Le président américain, Donald Trump, a récemment affirmé vouloir taxer les véhicules automobiles importés aux États-Unis. Après le retrait de plusieurs accords et la mise en place de taxes douanières sur l’aluminium et l’acier importés, jusqu’où peuvent aller les États-Unis ? Comment l’Union Européenne peut-elle réagir de son côté ?

Décryptage par Habib Gherari, professeur de droit à l’Université d’Aix-Marseille.

« Si ce projet voit le jour et si la justification annoncée est maintenue, l’Union Européenne, pour réagir, aurait à choisir entre plusieurs voies possibles, pas forcément exclusives les unes des autres »

Dans quel contexte interviennent ces menaces économiques de Donald Trump ?

Depuis son accession aux responsabilités, le Président des États-Unis, Donald Trump, a pris toute une série d’initiatives mettant à mal le système international dans son ensemble (retrait de l’accord sur le climat, de l’accord avec l’Iran, etc.), et le système commercial international en particulier. L’objectif poursuivi est d’améliorer la balance commerciale des États-Unis, il est vrai lourdement déficitaire, et de stimuler l’emploi en incitant les entreprises à localiser ou à relocaliser leurs productions sur le sol américain.

C’est dans ce contexte que, le 23 mai 2018, le Président Trump a décidé de lancer une enquête avec le but affiché d’augmenter les taxes douanières sur les véhicules importés. Les importations de véhicules particuliers  seraient passées de 32 % à 48 % du total des véhicules vendus aux États-Unis. Comme pour l’augmentation des tarifs douaniers de l’acier et l’aluminium, cette initiative est fondée sur la protection de la sécurité nationale des États-Unis (Section 232 du Trade Expansion Act de 1962). Cette nouvelle initiative s’ajoute à celles déjà prises, qui ont beaucoup fait parler d’elles et provoqué nombre de réactions internationales (y compris au plan contentieux). Ainsi de l’augmentation des tarifs douaniers sur l’importation de l’acier et de l’aluminium avec toutefois des exemptions temporaires pour certains partenaires (dont l’UE), des multiples restrictions visant la Chine à laquelle sont adressés maints reproches, etc. À ceci il faut ajouter la politique d’obstruction suivie à l’OMC (blocage de la nomination des juges) qui menace de miner un peu plus le crédit de cette Organisation internationale, déjà fragilisée.

Dans le cadre d’échanges commerciaux internationaux, les États-Unis peuvent-ils mettre en place autant de barrières douanières que souhaitées?

• Relevé des enregistrements
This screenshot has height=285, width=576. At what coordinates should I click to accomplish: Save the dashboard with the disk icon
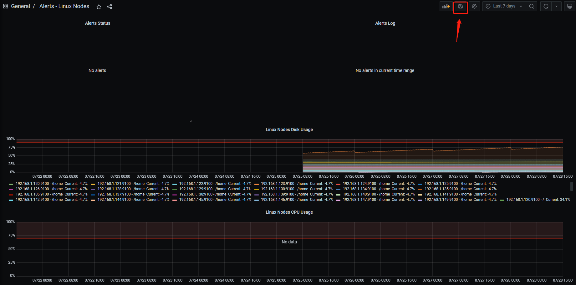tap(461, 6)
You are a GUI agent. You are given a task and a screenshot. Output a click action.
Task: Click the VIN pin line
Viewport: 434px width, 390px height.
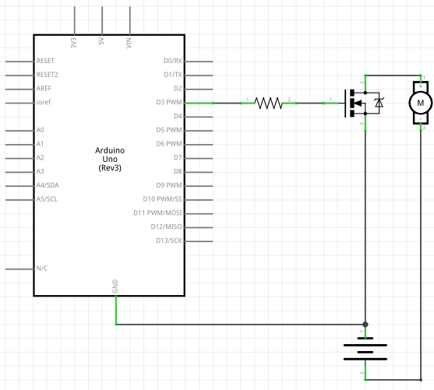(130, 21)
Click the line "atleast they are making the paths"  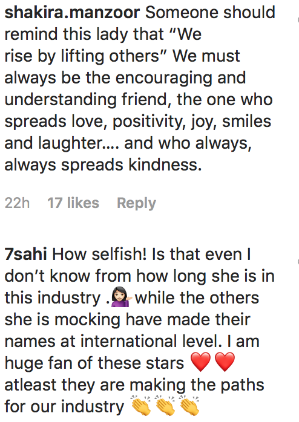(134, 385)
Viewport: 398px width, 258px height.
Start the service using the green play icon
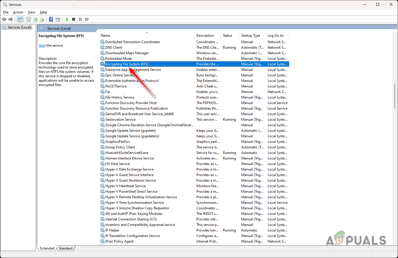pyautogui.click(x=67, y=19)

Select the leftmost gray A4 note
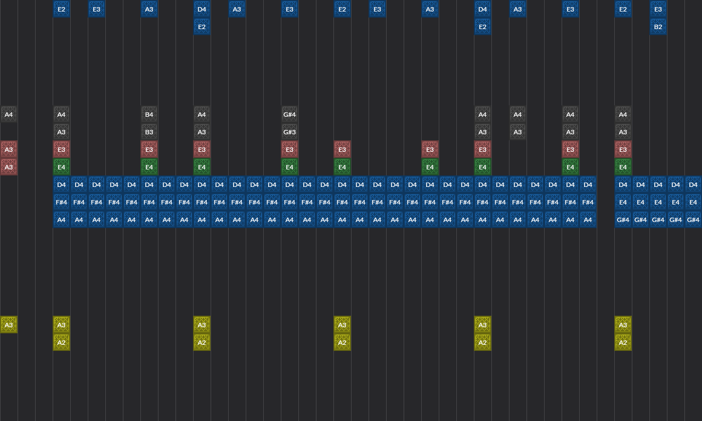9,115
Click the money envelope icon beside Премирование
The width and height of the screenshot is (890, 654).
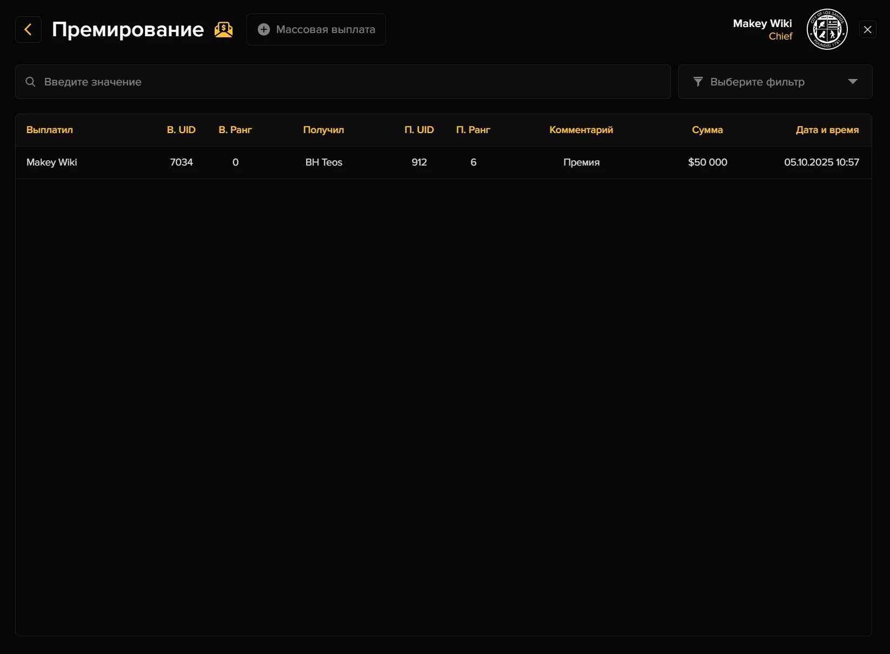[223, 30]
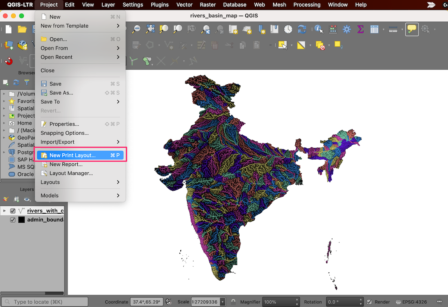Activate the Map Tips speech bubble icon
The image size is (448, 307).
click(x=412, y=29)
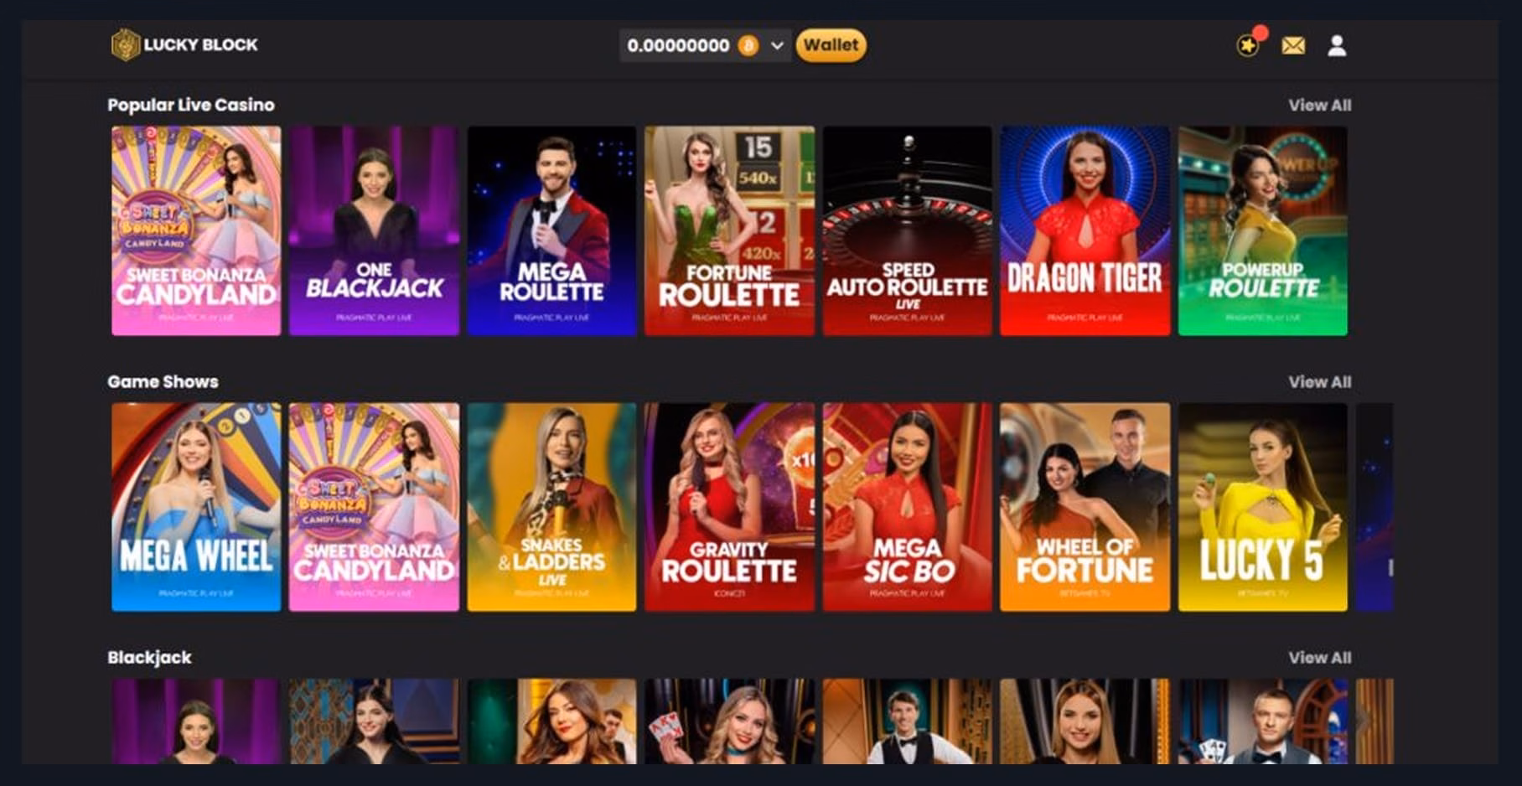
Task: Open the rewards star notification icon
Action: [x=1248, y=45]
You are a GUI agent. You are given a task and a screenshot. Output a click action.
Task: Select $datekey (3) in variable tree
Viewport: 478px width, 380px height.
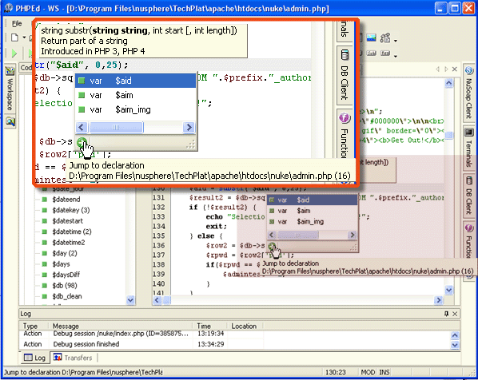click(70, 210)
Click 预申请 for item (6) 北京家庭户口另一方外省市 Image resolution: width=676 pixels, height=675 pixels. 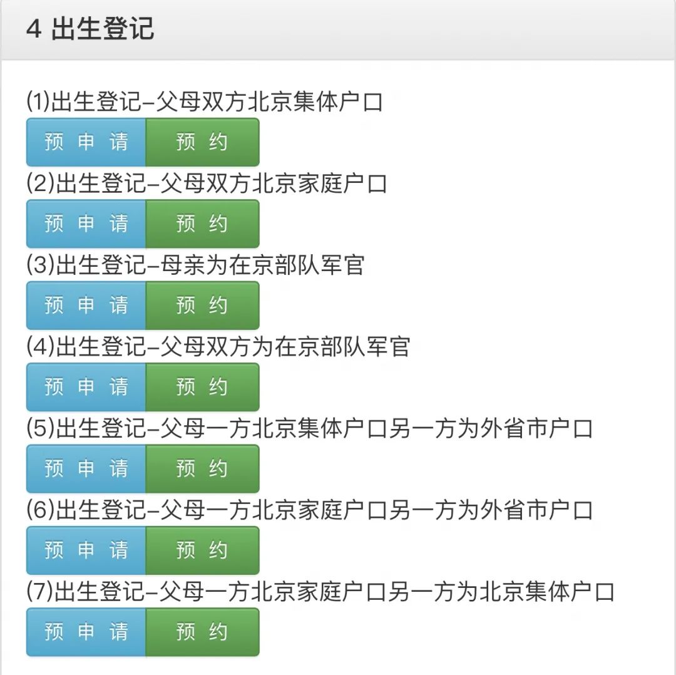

• Travail à faire
1. Relevez chaque ligne des enregistrements qui contient le mot « Select ».
2. Poursuivez le texte sur les taxes douanières américaines à partir de sa dernière phrase.

• Corrigé
1.
Select the leftmost gray A4 note
Task: Select $datekey (3) in variable tree

2.
 Le principe en la matière est que si le droit de douane a fait l’objet d’un engagement tarifaire dans le cadre d’un accord commercial régional, ou dans le cadre de l’OMC, il est consolidé et par suite il ne peut en règle générale être augmenté (l’inverse ne posant aucun problème est-il besoin de le dire). Les droits américains sont consolidés : sur les voitures ils sont bien plus bas (2,5%) que le même taux européen (10%) ; mais sur les camions et Pick-up, la situation semble inverse (14% pour le tarif européen, et 25% pour le taux américain).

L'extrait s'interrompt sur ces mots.